> [EXERCISE TEXT]:
May 3, 1931 – June 27, 2014
Peter K. Gessner, of Williamsville, a retired pharmacology professor who was director of Polish studies at the University at Buffalo, died Friday in Harris Hill Nursing Home, Lancaster, after a battle with pancreatic cancer. He was 83.
Born in Warsaw, Poland, he survived the Nazi occupation during World War II and took part in the 1944 Warsaw Uprising as one of the Polish Boy Scouts who served as couriers between fighting positions manned by the Polish Home Army.
After the war, he studied at the University of London, where he earned a bachelor’s degree in chemistry and a doctorate in biochemistry.
In 1958, he began three years as a postdoctoral fellow in the research division of the Cleveland Clinic, then became an assistant staff member.
Mr. Gessner accepted a position as assistant professor of pharmacology at UB in 1962, became an associate professor in 1967 and a full professor in 1975. He published more than 90 scientific papers before he retired in 2006.
He was invited to be director of the UB summer program at Jagiellonian University in Krakow, Poland, in 1990 and later became director of the academic exchange program between the two schools. He served as director of UB’s Polish studies program from 1997 to 2006.
In 2000, he also became director of the Polish Academic Information Center, a joint project of UB and Jagiellonian University, and oversaw the development of its website, info-poland.buffalo.edu, into a leading source of information about Poland.
He also served as president of the Polish Arts Club of Buffalo from 1992 to 2005, dramatically increasing its membership, organizing numerous cultural programs and helping preserve the work of local Polish-American artists, notably the sgraffito murals of Jozef Slawinski.

> [DATA FOR REVIEW]:
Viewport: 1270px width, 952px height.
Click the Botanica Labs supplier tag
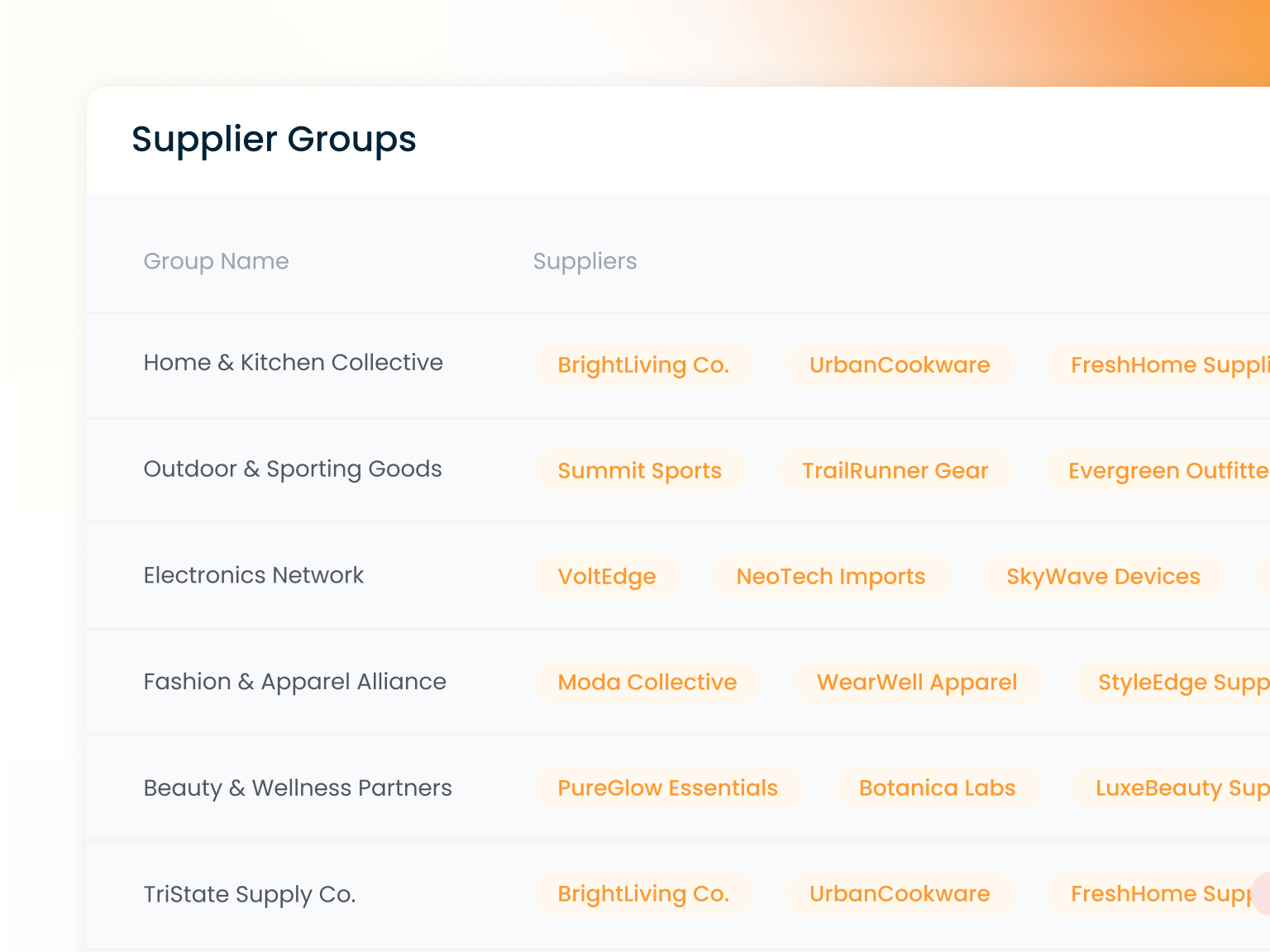click(937, 788)
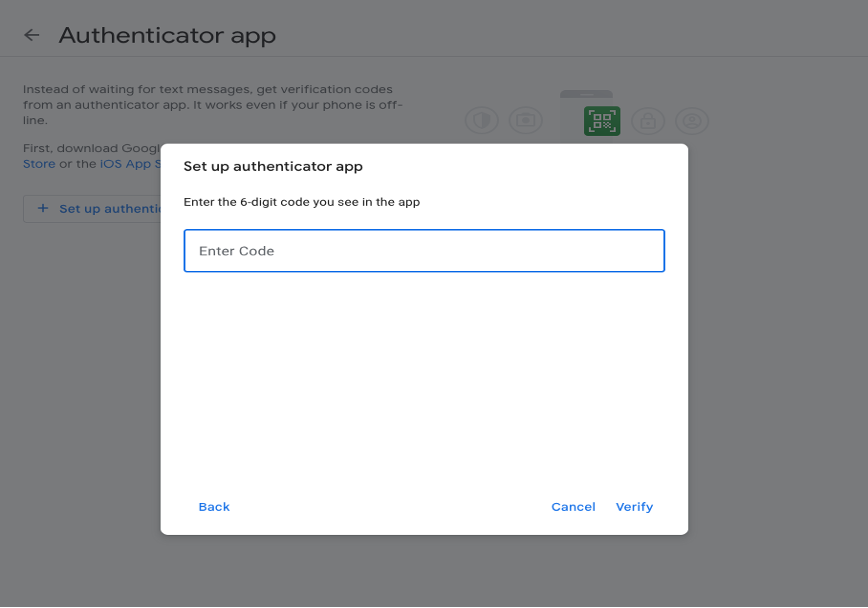Focus the Enter Code input field
The width and height of the screenshot is (868, 608).
click(424, 251)
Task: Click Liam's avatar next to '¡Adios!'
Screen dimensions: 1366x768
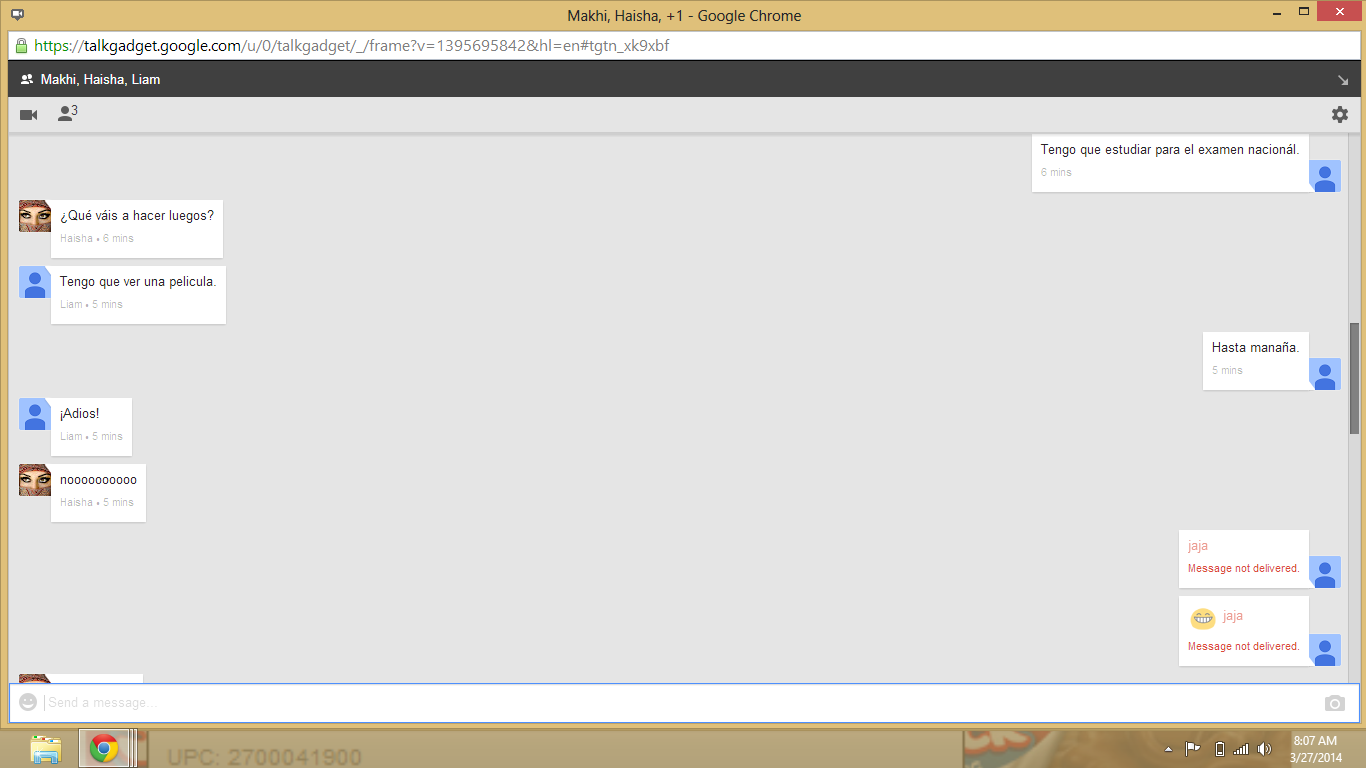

> [TASKS AND EXERCISES]:
a: According to the obituary of Peter K. Gessner, in which years did he serve as president of the Polish Arts Club of Buffalo?
b: Carry on the obituary of Peter K. Gessner from the point where it stops.
The entries were taken from a different source than the obituary of Peter K. Gessner.

> [EXERCISE RESPONSES]:
a: He served as president from 1992 to 2005.

b:
In 2007, he was invited to become a member of the National Advisory Committee for the Kosciuszko Foundation and had been a board member of the foundation’s Western New York chapter since 2008. He served as president in 2012.
He received Jagiellonian University’s Order of Merit in 1995 and was presented with the Officers Cross of Merit of the Republic of Poland in 2006 by the Polish ambassador to the U.S.
He was the AmPol Eagle’s Man of the Year in Culture and Heritage in 1993 and Citizen of the Year-Culture in 2012. He also was honored for his work in cultural affairs in 1996 by the General Casimir Pulaski Association and the Chopin Singing Society, and in 2000 by the Western New York Division of the Polish American Congress.
Survivors include his wife of 55 years, the former Teresa Kikal; two daughters, Julia and Monica; and three grandchildren.
A celebration of his life will be held at 9:30 a.m. Tuesday in Windows on the Green at Westwood Country Club, 772 N. Forest Road, Williamsville.